Prior to Norman times, the bridge was known as pons padulis. Then it was named Guizzardo bridge, for a bridge built by Robert Guiscard, Duke of Puglia, when he lay siege to the city in 1078. It stood near the shoreline to the east of the city where the Via Marinella crossed the River Sebeto (within the present-day Vittorio Emanuele III docks and Piazza Mercato). The bridge was rebuilt in 1555 under the Viceroy Don Bernardino di Mendoza, to span the marsh ground where the Sebeto river arose during the rainy season. The bridge was rebuilt again in 1747 under Charles III and once again in the second half of the 19th century.
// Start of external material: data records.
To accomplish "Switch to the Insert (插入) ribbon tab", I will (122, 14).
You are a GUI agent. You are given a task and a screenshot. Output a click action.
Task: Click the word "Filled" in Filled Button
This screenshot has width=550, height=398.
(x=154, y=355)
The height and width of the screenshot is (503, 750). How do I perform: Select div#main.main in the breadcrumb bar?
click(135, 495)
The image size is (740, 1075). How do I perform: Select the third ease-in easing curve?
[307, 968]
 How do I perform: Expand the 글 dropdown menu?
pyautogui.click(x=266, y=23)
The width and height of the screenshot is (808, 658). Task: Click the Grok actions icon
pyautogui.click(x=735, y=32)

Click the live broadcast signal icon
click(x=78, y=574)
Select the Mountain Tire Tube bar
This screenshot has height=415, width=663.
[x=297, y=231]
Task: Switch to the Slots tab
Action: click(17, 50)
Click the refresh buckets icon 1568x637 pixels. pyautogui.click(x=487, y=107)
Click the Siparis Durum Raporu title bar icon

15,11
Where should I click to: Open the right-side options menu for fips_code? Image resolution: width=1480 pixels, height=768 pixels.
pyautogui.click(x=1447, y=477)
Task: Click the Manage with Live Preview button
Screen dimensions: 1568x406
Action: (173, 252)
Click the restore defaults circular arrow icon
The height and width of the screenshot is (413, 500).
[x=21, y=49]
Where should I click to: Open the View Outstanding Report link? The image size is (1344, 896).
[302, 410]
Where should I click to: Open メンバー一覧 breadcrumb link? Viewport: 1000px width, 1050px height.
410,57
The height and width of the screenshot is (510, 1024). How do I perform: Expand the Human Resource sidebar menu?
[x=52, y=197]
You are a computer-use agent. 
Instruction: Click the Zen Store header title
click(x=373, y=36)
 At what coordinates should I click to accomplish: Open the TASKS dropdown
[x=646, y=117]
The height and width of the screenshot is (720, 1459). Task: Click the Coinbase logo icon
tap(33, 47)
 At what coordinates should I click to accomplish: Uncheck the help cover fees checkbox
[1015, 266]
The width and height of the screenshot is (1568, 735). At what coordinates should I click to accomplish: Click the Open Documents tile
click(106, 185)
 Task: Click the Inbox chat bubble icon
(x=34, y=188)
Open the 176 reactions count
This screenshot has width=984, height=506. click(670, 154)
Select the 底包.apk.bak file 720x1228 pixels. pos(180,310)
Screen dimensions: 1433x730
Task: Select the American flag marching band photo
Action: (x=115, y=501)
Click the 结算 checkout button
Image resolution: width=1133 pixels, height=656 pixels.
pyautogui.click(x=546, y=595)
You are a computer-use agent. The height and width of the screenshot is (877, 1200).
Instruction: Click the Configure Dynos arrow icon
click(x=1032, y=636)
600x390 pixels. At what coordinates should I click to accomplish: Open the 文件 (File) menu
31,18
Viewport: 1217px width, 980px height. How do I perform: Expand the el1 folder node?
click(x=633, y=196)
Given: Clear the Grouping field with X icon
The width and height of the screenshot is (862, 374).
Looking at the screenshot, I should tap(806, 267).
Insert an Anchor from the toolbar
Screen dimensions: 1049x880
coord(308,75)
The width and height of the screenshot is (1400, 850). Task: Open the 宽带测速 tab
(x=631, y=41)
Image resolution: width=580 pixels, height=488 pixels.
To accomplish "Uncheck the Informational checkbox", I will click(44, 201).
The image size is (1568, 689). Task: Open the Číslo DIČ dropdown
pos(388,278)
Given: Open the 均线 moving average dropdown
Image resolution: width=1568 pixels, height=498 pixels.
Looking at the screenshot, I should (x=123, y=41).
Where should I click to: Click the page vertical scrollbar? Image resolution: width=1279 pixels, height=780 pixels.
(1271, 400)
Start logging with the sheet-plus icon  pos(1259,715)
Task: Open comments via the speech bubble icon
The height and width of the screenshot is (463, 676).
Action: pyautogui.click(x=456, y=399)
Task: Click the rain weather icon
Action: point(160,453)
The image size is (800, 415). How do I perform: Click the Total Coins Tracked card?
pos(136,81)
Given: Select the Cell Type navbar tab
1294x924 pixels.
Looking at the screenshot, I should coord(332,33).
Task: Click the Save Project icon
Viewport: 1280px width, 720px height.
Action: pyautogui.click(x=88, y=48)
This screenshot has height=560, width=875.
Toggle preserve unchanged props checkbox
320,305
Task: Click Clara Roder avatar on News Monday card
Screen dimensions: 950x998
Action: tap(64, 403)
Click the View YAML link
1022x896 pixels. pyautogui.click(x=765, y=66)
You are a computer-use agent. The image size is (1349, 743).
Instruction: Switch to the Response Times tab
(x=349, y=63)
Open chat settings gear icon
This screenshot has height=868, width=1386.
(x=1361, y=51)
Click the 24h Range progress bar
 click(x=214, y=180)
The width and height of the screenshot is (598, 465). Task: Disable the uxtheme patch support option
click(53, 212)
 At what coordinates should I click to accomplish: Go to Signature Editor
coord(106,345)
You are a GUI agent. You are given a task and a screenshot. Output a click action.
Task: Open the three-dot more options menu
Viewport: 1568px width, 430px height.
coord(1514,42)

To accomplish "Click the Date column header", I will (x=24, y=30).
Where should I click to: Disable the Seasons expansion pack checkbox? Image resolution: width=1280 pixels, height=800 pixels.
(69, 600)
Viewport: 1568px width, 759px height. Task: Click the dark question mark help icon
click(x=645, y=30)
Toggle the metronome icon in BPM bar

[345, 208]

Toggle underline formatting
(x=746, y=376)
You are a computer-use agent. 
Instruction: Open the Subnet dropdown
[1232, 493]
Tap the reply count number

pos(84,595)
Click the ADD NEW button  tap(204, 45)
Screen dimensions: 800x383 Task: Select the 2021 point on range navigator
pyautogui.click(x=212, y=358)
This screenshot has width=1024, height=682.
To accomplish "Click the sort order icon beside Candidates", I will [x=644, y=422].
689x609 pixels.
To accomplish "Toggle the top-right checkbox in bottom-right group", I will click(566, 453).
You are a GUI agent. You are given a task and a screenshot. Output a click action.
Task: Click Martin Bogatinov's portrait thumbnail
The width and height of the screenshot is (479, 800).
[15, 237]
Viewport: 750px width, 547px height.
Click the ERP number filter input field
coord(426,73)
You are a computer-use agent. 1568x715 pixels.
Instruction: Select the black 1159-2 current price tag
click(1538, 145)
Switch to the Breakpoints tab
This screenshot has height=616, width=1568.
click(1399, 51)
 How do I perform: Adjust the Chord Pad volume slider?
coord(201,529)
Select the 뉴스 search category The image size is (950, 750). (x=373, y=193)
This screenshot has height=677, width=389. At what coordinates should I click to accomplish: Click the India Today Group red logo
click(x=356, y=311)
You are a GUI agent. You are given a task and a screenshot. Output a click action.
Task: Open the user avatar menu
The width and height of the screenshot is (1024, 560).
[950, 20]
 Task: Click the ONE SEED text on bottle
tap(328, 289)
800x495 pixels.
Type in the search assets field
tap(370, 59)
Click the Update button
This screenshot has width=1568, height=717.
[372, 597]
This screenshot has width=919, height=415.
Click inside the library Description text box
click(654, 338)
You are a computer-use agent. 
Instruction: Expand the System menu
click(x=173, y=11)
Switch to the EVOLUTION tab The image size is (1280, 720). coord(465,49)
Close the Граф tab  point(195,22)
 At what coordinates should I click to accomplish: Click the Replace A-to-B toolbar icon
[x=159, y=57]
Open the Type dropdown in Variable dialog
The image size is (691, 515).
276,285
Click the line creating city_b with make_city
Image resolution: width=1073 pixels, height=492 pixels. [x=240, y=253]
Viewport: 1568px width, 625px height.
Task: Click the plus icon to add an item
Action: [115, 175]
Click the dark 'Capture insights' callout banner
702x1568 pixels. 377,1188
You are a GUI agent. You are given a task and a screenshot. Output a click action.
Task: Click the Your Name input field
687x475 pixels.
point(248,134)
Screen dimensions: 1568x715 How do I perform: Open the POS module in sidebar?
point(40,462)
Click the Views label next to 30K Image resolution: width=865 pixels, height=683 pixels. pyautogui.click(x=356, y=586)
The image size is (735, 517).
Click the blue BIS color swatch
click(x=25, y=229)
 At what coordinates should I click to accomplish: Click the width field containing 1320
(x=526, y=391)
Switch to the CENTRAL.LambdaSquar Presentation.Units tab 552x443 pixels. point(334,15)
No longer in existence, it was an established and popular vantage point for topographical artists. Today, the Via Ponte della Maddalena in southeast Naples marks the spot of the original bridge.

The bridge was an excellent point at which to deny entry to invading forces into the city. The most famous of these was the stand in 1799 of the forces of the short-lived Neapolitan republic against the returning royalist Bourbon army.

The Miracle of the Magdalene bridge recalls an incident in December 1631, when the cardinal of Naples, led a procession dedicated to San Gennaro to the bridge to plead for the end to an eruption of Vesuvius. The ebbing of the eruption was interpreted as a miraculous intercession. A shrine was erected in 1777 with San Gennaro with his arms pacifying the volcano.